Closed pandamax closed 3 years ago
When using the model on a different dataset, make sure that the dataloader is modified accordingly. In particular, you need to ensure that the height and width of the image are divisible by 32 (required by DLA-34), and that the aspect ratio is maintained. You can see examples of this in datasets/tusimple.py
and datasets/culane.py
.
To change the backbone of the model, you can replace DLA-34 with your backbone of choice in the train_*.py
and infer_*.py
scripts. Just make sure that you have outputs corresponding to the binary heatmap, HAF and VAF respectively. Also, make sure to change self.output_scale
in your dataloader depending on what ratio the backbone downsamples the output by, for example, DLA-34 downsamples the output by a factor of 4, hence self.output_scale = 0.25
. To keep things simple, I would highly suggest you maintain the same downsampling factor as DLA-34.
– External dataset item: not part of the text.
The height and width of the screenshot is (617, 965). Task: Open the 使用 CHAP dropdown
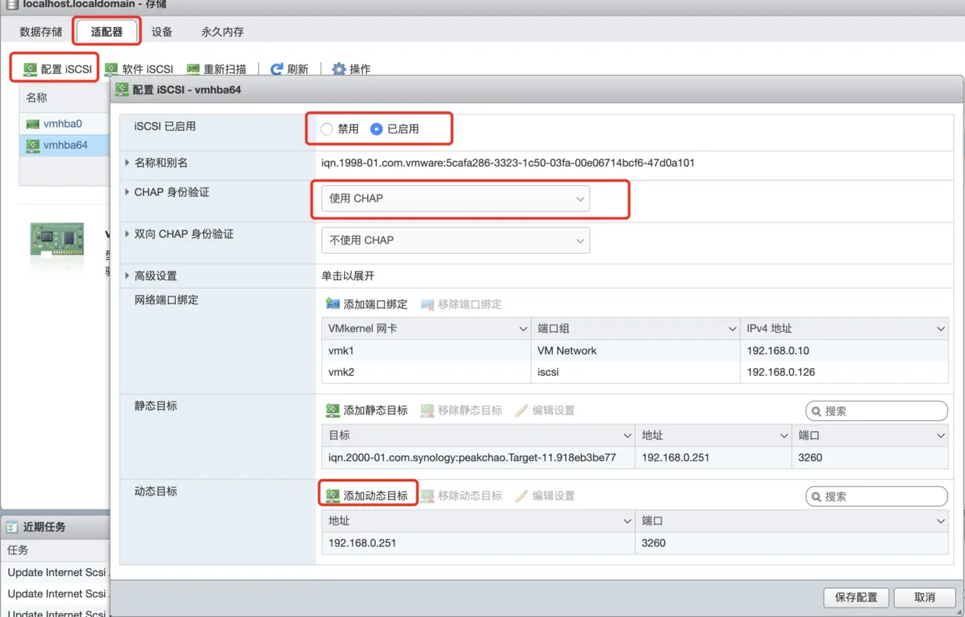tap(455, 198)
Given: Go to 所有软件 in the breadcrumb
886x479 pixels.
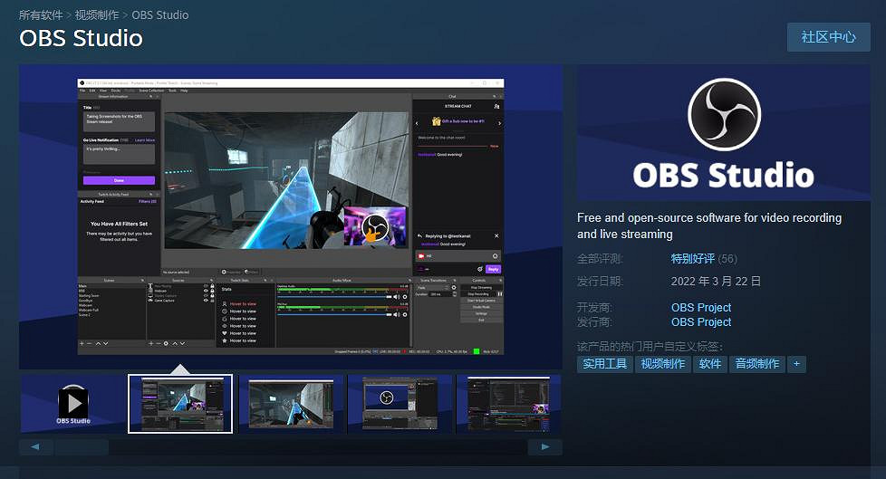Looking at the screenshot, I should 42,14.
UPDATE: I have recently implemented support for two new backbones - ENet
and ERFNet
. ENet is a very lightweight model with 10x fewer MACs when compared to DLA-34, ResNet-34 and ERFNet. You can train and test these models by following the updated instructions.
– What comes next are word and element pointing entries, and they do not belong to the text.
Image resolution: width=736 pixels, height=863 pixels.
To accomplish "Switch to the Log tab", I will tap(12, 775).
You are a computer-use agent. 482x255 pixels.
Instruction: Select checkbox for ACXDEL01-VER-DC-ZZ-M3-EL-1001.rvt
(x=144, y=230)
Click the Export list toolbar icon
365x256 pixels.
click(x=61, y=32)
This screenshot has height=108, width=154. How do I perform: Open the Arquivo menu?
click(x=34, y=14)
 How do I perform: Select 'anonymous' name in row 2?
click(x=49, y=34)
Thanks for your sharing idea and wonderful job! the idea about using HAF and VAF for clustering lanes is impressive and enlightening. I have used your model on my own datasets and got a not a good results. Meanwhile I am thinking about how to reduce the FLOPs the entire model. Do you have any detailed suggestions,such as a detailed modification about backbone or other method? thanks again.